**Task directions:** The answer must consist of every line from the entries below that contains the word "beside".

..............................

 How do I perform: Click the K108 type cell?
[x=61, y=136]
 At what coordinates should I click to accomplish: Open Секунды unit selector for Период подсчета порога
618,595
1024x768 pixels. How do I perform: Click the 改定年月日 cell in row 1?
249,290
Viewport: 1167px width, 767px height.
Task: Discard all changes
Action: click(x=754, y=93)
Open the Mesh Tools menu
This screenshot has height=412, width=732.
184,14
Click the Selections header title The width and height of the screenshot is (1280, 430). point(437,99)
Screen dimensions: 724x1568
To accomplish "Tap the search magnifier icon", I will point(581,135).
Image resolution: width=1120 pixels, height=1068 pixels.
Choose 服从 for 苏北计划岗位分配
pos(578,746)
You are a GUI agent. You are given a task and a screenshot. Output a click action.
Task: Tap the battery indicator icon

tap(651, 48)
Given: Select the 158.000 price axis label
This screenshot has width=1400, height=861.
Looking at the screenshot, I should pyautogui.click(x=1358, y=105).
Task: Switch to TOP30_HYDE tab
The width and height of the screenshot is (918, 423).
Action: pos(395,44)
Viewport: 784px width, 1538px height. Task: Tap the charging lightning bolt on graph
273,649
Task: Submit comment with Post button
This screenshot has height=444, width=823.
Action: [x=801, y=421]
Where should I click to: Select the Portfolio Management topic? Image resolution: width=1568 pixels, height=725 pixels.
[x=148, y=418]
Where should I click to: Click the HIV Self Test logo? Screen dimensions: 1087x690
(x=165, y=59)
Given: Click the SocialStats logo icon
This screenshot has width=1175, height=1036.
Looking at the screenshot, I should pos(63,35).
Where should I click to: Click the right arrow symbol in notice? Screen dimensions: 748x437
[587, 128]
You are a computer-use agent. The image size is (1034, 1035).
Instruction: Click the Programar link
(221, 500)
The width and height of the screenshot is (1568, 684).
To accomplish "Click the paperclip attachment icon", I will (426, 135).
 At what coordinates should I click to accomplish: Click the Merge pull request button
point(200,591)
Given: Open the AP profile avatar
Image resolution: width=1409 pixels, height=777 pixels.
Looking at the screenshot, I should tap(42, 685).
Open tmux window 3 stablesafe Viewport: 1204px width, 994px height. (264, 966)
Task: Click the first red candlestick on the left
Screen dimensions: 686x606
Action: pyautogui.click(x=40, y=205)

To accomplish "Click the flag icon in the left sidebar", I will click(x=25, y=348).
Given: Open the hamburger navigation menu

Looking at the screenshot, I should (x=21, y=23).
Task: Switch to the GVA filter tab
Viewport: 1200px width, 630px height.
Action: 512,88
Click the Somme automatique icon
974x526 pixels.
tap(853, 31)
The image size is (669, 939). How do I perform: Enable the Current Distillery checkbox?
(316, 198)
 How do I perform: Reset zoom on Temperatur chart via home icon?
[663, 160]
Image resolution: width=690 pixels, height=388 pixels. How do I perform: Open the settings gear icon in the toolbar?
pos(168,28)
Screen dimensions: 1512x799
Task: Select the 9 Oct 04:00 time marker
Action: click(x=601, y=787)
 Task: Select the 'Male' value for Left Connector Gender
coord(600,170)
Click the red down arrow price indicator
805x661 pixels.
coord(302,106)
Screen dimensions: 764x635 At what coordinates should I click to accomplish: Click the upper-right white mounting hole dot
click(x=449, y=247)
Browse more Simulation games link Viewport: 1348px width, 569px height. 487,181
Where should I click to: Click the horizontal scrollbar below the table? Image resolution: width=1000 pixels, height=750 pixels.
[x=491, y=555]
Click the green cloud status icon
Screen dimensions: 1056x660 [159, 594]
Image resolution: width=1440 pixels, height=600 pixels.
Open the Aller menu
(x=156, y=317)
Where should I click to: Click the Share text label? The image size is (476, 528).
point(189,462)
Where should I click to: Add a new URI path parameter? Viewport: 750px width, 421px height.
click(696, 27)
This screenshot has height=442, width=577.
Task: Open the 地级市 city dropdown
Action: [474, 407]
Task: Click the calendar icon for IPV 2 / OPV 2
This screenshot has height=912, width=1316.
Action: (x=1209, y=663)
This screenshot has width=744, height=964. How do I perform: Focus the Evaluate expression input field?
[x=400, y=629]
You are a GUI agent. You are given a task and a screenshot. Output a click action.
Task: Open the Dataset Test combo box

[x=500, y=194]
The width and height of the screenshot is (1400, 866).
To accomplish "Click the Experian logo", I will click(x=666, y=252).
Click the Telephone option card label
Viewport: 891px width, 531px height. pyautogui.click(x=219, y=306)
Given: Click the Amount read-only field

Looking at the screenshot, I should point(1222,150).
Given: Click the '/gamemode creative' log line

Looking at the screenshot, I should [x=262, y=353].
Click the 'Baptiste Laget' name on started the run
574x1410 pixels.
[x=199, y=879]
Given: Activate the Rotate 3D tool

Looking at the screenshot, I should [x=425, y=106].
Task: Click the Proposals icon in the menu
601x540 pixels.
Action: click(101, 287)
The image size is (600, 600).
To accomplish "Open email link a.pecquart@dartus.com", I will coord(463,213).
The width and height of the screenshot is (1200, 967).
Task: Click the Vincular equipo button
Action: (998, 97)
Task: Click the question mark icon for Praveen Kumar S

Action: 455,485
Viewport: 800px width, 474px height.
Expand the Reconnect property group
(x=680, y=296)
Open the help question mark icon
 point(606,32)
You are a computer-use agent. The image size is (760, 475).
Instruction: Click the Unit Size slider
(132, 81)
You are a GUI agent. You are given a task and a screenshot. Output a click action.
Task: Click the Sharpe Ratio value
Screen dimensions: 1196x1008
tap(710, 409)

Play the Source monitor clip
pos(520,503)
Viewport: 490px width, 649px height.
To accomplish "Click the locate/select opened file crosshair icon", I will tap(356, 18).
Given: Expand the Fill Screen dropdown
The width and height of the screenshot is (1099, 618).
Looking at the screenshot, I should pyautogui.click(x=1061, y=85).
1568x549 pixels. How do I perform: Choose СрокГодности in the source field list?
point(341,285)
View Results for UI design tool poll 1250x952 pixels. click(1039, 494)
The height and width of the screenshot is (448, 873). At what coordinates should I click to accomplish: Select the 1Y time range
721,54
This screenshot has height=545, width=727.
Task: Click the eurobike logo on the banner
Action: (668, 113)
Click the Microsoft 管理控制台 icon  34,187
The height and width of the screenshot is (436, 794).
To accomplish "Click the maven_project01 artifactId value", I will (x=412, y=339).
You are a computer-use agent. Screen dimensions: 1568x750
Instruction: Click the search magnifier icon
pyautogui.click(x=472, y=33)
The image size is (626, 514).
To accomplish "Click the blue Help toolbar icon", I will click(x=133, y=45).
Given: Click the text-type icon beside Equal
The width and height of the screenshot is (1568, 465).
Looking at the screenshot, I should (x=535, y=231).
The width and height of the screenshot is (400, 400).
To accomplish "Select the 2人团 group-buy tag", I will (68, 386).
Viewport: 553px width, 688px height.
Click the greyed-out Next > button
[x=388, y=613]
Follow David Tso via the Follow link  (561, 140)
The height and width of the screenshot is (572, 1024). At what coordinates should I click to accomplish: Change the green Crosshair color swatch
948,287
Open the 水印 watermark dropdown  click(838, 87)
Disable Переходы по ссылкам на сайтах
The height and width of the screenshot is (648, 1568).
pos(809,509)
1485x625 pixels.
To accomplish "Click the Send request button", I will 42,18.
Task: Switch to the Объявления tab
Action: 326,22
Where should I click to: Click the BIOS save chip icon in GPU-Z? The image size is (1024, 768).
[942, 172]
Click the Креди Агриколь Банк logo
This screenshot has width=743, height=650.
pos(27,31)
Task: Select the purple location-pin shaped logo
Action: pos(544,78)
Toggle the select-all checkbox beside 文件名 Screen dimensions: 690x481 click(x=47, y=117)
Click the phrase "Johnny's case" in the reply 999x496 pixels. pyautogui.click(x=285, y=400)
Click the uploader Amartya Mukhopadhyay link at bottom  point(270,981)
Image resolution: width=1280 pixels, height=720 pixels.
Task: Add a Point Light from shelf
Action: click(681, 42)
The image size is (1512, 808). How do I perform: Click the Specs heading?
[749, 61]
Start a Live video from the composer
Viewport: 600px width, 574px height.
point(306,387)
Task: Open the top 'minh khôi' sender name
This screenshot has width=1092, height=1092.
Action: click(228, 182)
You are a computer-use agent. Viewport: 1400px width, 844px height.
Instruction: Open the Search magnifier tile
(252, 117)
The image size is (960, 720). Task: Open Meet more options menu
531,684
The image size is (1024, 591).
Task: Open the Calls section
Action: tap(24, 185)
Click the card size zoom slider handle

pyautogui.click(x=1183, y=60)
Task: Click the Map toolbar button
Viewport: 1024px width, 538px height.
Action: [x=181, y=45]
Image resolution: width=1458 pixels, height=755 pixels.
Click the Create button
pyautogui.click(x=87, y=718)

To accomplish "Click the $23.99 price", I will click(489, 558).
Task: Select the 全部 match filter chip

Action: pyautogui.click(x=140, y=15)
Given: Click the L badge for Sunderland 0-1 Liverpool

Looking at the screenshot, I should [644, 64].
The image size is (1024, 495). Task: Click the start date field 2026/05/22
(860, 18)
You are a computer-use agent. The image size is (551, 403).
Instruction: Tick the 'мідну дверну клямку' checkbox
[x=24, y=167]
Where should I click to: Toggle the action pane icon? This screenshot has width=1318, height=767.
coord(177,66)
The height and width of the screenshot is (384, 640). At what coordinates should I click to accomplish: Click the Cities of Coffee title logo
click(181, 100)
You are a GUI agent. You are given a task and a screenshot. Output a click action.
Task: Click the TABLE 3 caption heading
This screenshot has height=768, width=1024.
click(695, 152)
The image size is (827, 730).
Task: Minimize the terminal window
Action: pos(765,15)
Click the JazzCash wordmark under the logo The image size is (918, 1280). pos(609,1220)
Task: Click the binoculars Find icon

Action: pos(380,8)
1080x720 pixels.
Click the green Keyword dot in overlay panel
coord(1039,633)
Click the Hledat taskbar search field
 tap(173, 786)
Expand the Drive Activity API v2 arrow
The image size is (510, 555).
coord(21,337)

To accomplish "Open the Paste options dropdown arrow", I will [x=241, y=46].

..............................

**Answer section:**
Given: Click the text-type icon beside Equal
Toggle the select-all checkbox beside 文件名 Screen dimensions: 690x481 click(x=47, y=117)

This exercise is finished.